■ QUOTED TEXT
Hank Aaron baseball cards…by the numbers! – SABR’s Baseball Cards Research Committee

Trading Card Database currently lists nearly 8,000 different Hank Aaron baseball cards, and you might be curious to know how many of those were produced during his career vs after or how many showed him with each of his teams. Rest assured, such articles might come one of these days, but this one deals with a different sort of number: Aaron’s uniform number.

The Hammer is most closely associated with the number 44 since he wore that number for twenty-two consecutive seasons as a member of the Milwaukee Braves, Atlanta Braves, and Milwaukee Brewers. However, the die-hard Aaron fans out there know that Aaron also wore number 5, and that’s where we’ll start things, though perhaps with a different team than you were expecting.

Aaron got his start in professional baseball in 1952 with the Indianapolis Clowns of the Negro American League. As his jersey number with the squad was 5, let’s start with the first baseball card to show it.

Honors here belong to an Aaron card from the 2021 Topps x Nashville Stars set, an on-demand release that very few collectors in fact demanded. (The print run for the set was 3,238.) If you’re not too distracted by the card’s Topps Project 70 meets 1985 Donruss design or a seemingly left-handed Aaron, take a look at the action shot in the lower right, and you’ll spot the “5” we’re looking for.

Skipping over Aaron’s time in Eau Claire, Jacksonville, and Puerto Rico since none of his cards with those teams show jersey numbers, let’s move to his first season in Milwaukee, where he wore that same number 5. Apart from a false positive we’ll cover later, did Aaron’s “rookie number” make it onto any cards?

While the answer is no for 1954 itself, Aaron and his jersey number do make it onto his 1955 Golden Stamp. Aaron’s 1955 Bowman may also sport the number but not in any readily discernible way.

■ MATERIAL
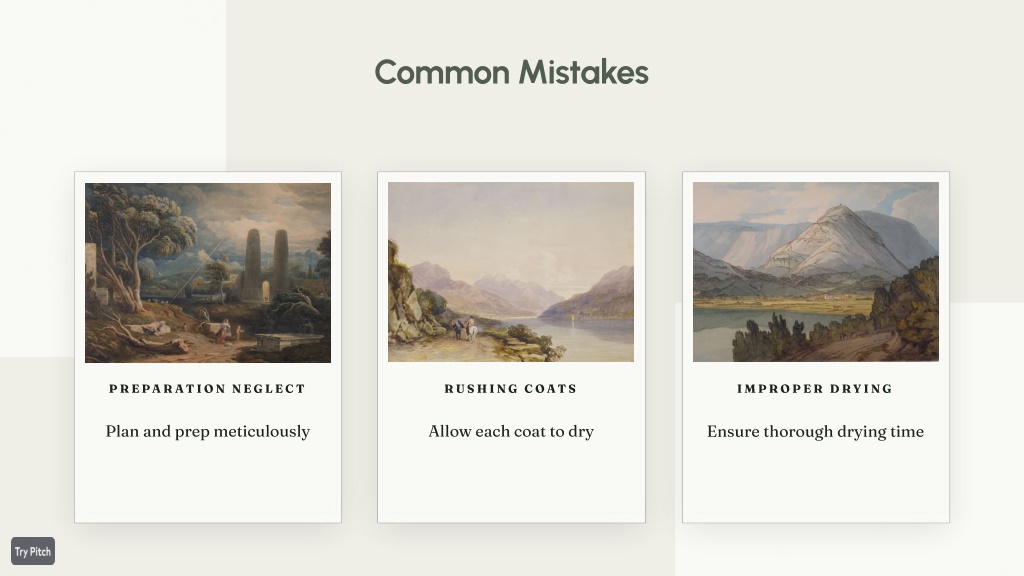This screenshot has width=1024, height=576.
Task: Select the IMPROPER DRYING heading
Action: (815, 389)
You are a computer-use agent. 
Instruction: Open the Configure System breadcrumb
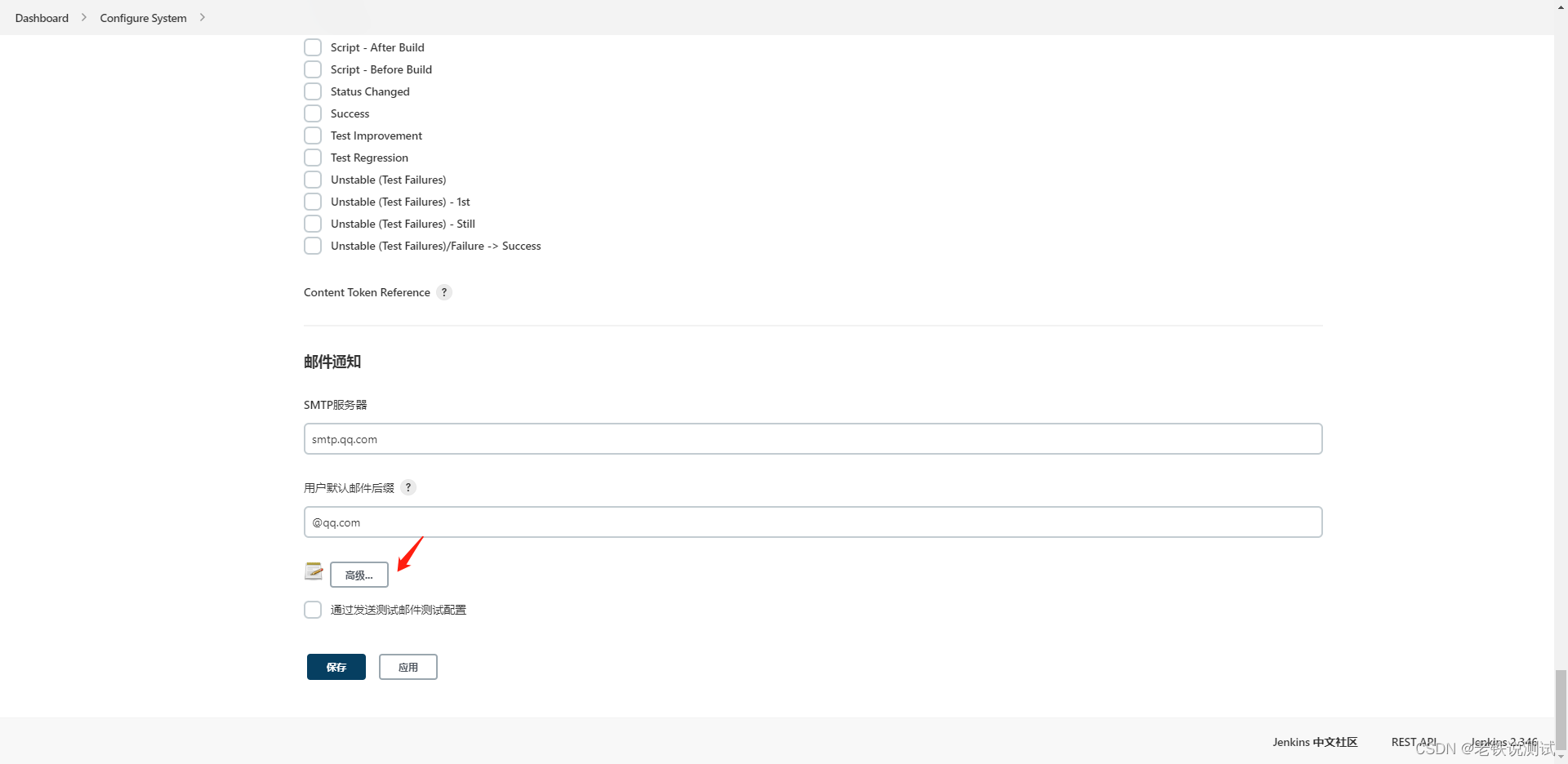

...

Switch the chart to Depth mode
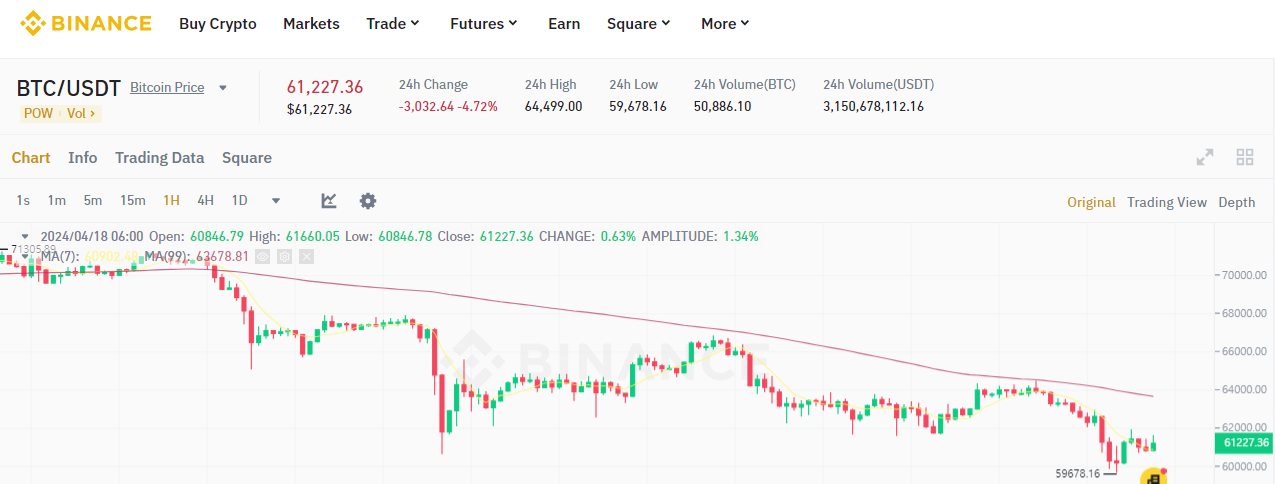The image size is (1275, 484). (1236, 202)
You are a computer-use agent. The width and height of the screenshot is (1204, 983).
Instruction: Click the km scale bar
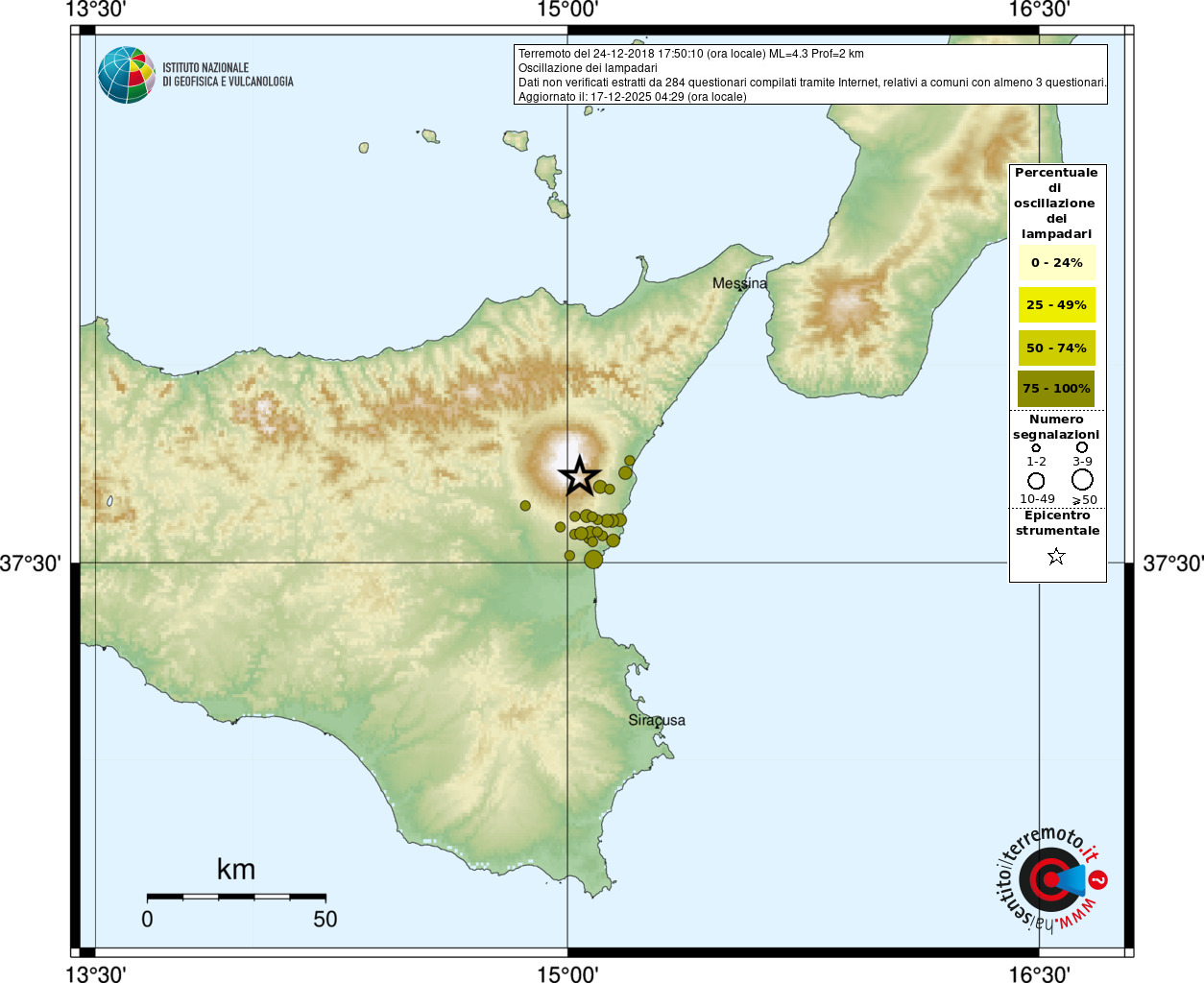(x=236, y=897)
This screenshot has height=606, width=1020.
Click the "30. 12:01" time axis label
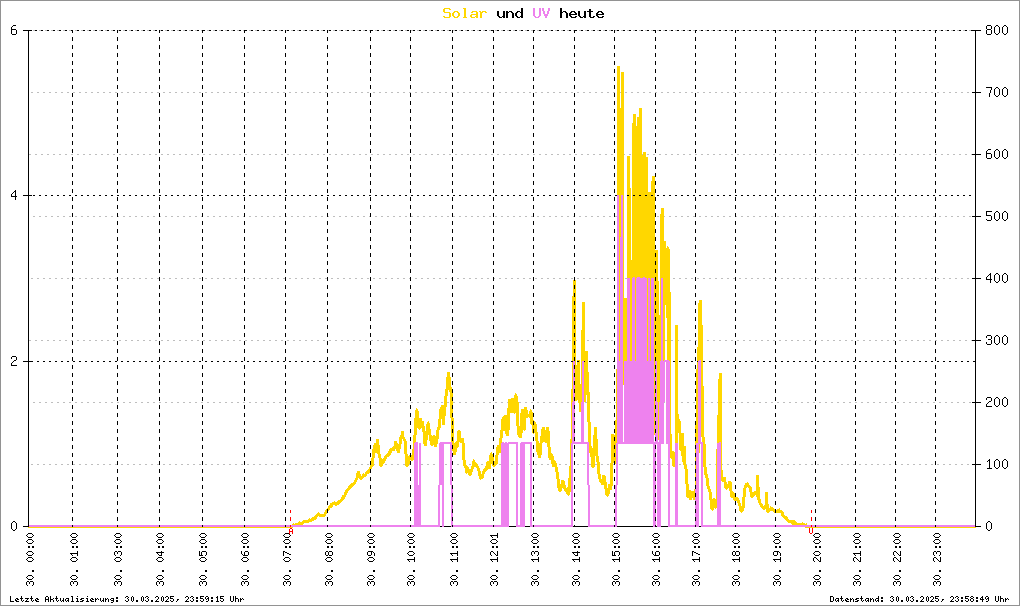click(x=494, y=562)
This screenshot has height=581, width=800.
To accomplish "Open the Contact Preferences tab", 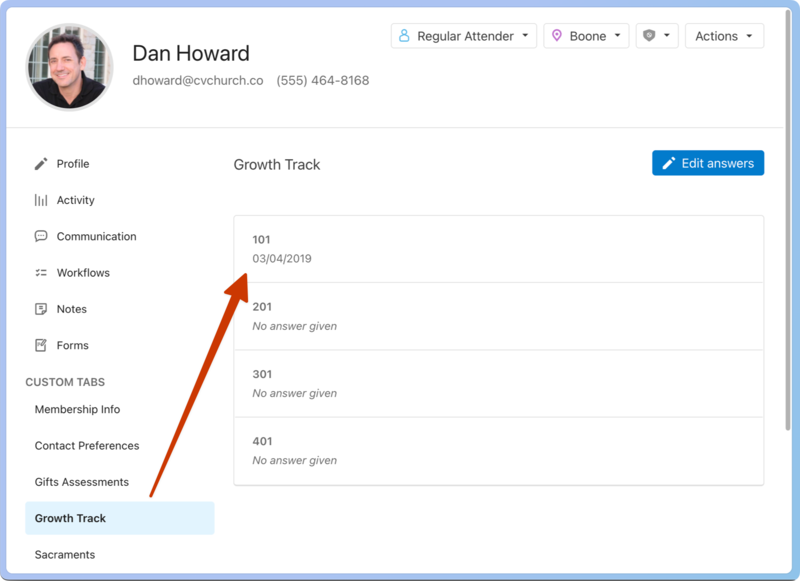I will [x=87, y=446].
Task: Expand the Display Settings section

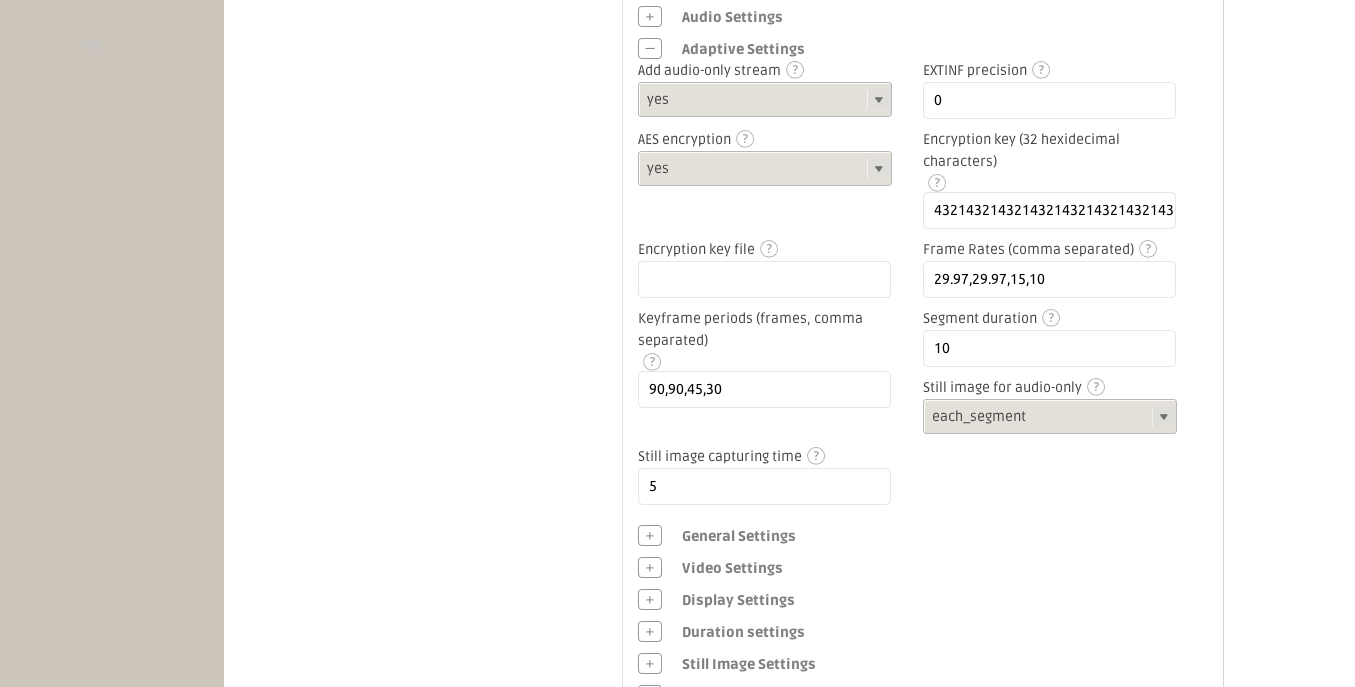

■ WRITTEN EXERCISE 1
Quote the article on Hank Aaron's uniform numbers word for word, starting with "While the answer" and going on through "readily discernible way.".
■ WRITTEN EXERCISE 2
Continue the article on Hank Aaron's uniform numbers from its last sentence.

■ EXERCISE RESPONSE 1
While the answer is no for 1954 itself, Aaron and his jersey number do make it onto his 1955 Golden Stamp. Aaron’s 1955 Bowman may also sport the number but not in any readily discernible way.

■ EXERCISE RESPONSE 2
Though we’ll still have two more numbers to cover, we can at last move on to Aaron’s famous 44. Naturally, we wouldn’t expect to see the number on any 1954 issues, but what about 1955? Here, the best example comes from Aaron’s Spic ‘n Span card, though his Johnston’s Cookies card provides at least a partial view for those counting such things.

The next number we’ll look at has an obvious answer once I tell you what it is. Just give me a second to figure out how to type it first. Hmm, looks like I can’t so I’ll have to settle for this: ЯUOᖷ-YTЯOᖷ. And here, of course, is the first card to show it, at least partially.

The final Aaron number to make it onto cardboard is a funny one. For at least a day or two during 1957 Spring Training, the Hammer wore what appears to be a number 52 jersey, and just as you’d expect when a guy has nearly 8,000 baseball cards, the jersey made it onto some cards.

Its first appearance was on the back of Aaron’s 1959 Topps All-Star card, albeit in Jack Davis cartoon form and with the jersey number updated to the more familiar 44.

A similar treatment comes in Aaron’s 1984-89 O’Connell & Son Ink cards while the first sets to leave the image alone are the 1984 Galasso Baseball Collector Series and the 1986 Big League Chew Home Run Legends.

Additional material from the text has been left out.